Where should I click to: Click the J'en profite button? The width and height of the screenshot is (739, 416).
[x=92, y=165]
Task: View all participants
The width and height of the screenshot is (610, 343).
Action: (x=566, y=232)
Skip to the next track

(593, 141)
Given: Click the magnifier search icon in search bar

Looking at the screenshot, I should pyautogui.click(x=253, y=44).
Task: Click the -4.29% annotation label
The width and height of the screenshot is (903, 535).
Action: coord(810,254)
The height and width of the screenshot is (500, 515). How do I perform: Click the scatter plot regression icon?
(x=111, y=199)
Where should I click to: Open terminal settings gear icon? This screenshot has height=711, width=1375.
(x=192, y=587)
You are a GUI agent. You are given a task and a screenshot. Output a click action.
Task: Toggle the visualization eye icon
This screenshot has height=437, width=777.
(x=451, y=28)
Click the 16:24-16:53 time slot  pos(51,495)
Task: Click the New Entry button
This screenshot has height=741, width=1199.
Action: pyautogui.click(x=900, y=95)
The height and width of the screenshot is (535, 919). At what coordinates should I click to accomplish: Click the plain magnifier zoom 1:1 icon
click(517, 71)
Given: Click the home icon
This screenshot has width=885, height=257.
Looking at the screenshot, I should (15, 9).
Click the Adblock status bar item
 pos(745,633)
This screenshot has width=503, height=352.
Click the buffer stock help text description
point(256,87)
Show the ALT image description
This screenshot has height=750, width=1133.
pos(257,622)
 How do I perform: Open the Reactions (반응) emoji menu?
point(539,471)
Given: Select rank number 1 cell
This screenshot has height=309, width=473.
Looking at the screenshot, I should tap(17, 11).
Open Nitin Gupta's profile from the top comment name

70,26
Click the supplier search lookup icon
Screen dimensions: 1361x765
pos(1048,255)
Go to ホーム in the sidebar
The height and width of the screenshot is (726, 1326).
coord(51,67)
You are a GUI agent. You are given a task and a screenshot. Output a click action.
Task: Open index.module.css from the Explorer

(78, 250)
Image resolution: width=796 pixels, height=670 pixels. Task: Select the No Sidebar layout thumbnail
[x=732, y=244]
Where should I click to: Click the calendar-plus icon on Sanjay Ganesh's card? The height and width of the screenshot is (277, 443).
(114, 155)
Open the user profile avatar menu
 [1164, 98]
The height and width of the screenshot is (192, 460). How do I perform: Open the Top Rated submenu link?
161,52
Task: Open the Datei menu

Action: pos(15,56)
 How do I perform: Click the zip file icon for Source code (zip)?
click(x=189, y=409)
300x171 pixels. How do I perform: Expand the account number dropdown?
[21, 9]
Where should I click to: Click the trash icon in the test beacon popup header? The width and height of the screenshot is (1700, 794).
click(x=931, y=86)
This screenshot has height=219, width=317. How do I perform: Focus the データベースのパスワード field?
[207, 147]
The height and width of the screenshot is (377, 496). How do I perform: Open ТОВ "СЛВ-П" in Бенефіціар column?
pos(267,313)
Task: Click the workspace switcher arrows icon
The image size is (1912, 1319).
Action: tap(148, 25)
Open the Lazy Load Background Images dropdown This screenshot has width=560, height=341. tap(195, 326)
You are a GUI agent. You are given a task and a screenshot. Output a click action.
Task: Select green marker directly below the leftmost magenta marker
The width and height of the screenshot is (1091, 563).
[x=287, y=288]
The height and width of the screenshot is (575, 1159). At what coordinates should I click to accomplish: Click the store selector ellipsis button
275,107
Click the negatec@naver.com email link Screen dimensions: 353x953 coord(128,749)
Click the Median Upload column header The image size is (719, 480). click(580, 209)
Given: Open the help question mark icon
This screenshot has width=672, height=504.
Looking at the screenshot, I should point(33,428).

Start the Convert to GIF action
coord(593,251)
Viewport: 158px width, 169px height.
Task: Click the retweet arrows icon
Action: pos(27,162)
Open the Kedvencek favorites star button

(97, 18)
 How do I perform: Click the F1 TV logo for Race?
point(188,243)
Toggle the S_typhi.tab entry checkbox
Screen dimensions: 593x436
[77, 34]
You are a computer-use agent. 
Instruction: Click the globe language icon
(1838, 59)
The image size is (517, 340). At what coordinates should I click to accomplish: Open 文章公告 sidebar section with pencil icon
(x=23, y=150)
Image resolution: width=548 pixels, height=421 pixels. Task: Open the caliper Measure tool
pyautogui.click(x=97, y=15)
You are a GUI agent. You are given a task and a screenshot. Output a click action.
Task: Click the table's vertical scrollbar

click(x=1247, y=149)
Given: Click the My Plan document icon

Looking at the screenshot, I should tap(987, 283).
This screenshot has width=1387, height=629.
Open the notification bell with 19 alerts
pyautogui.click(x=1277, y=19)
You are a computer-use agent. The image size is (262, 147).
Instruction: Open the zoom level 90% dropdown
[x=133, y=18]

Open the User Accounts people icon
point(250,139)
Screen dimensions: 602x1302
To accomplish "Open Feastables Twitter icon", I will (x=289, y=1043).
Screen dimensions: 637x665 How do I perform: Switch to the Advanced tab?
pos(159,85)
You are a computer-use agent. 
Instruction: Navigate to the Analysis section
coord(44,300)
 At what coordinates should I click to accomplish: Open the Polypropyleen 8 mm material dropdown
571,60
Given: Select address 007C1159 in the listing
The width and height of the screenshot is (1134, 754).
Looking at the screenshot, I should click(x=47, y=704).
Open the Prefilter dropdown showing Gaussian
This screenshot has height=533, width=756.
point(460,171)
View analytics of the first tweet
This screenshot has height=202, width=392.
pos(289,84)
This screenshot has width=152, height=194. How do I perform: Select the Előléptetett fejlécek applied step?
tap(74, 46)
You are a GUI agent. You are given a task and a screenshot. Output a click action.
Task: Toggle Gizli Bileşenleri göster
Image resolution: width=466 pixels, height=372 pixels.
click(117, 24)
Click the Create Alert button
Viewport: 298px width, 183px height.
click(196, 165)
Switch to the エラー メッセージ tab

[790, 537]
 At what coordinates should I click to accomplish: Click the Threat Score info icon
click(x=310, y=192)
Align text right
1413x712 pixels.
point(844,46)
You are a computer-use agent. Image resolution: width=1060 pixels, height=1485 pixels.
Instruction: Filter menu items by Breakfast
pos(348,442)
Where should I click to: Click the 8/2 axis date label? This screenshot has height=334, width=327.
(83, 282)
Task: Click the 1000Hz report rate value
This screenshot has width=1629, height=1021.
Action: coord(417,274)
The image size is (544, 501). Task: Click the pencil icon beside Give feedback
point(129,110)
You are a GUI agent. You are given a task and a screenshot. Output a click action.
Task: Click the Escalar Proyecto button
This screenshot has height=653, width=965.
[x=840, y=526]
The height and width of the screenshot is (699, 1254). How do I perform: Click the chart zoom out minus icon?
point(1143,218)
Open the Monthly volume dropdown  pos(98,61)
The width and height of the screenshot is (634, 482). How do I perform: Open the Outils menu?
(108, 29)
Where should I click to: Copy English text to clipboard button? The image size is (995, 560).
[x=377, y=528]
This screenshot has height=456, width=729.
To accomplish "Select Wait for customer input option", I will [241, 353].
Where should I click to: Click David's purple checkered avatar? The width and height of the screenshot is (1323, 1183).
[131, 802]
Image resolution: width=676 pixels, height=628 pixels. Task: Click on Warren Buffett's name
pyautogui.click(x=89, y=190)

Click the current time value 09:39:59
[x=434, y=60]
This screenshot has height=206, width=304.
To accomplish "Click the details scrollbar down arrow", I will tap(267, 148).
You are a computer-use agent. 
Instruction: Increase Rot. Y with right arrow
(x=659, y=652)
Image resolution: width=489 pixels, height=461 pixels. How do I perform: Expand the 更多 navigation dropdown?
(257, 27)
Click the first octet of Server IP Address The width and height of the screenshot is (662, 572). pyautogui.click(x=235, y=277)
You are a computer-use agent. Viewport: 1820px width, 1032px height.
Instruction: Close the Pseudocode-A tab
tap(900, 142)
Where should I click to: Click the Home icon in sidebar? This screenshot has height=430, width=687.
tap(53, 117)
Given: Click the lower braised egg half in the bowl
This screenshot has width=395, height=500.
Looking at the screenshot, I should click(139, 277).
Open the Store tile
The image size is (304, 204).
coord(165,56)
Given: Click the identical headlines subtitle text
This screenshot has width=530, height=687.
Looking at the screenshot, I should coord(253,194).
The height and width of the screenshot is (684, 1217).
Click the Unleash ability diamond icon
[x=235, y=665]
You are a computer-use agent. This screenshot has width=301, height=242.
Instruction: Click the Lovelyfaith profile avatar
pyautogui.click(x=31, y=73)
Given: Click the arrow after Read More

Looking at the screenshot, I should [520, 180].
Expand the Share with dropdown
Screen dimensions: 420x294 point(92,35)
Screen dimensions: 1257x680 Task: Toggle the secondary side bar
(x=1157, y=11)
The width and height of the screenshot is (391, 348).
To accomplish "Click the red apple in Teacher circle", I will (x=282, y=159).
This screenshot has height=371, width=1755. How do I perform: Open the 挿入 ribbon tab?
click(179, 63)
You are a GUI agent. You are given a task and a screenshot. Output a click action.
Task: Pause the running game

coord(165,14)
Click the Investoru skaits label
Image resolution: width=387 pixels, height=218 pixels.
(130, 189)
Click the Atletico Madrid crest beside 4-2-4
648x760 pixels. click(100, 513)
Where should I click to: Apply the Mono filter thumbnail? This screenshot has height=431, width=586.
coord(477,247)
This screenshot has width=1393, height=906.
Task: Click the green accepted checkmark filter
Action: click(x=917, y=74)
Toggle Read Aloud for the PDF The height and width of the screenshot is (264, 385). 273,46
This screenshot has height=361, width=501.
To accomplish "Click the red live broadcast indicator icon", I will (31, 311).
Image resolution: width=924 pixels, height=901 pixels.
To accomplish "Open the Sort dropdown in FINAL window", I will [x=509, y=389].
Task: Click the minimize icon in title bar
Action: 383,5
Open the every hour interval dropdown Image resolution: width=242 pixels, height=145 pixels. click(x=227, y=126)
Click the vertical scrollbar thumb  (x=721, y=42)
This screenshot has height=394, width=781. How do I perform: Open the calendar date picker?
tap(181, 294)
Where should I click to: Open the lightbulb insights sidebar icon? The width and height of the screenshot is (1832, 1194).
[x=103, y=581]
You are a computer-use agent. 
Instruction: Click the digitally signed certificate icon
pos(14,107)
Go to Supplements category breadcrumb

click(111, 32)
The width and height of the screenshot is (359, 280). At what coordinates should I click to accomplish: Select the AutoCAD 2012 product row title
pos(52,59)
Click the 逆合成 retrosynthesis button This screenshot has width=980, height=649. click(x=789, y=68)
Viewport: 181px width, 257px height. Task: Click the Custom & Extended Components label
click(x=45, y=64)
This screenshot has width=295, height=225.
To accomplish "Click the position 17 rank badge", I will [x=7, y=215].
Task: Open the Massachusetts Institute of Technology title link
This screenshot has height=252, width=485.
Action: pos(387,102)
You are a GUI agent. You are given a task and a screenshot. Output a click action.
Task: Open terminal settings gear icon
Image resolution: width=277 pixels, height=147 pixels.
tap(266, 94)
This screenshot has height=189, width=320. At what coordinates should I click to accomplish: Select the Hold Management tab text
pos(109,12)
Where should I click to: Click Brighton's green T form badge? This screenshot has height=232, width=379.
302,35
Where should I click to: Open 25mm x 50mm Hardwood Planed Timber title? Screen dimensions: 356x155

◇ ◇ ◇ ◇

**TASK OBJECTIVE**
Reproduce the material above word for word, from its first line through the line that contains "Action: coord(810,254)", including both of those lines.

**OUTPUT FOR THIS TASK**
Where should I click to: Click the J'en profite button? The width and height of the screenshot is (739, 416).
[x=92, y=165]
Task: View all participants
The width and height of the screenshot is (610, 343).
Action: (x=566, y=232)
Skip to the next track

(593, 141)
Given: Click the magnifier search icon in search bar

Looking at the screenshot, I should pyautogui.click(x=253, y=44).
Task: Click the -4.29% annotation label
The width and height of the screenshot is (903, 535).
Action: coord(810,254)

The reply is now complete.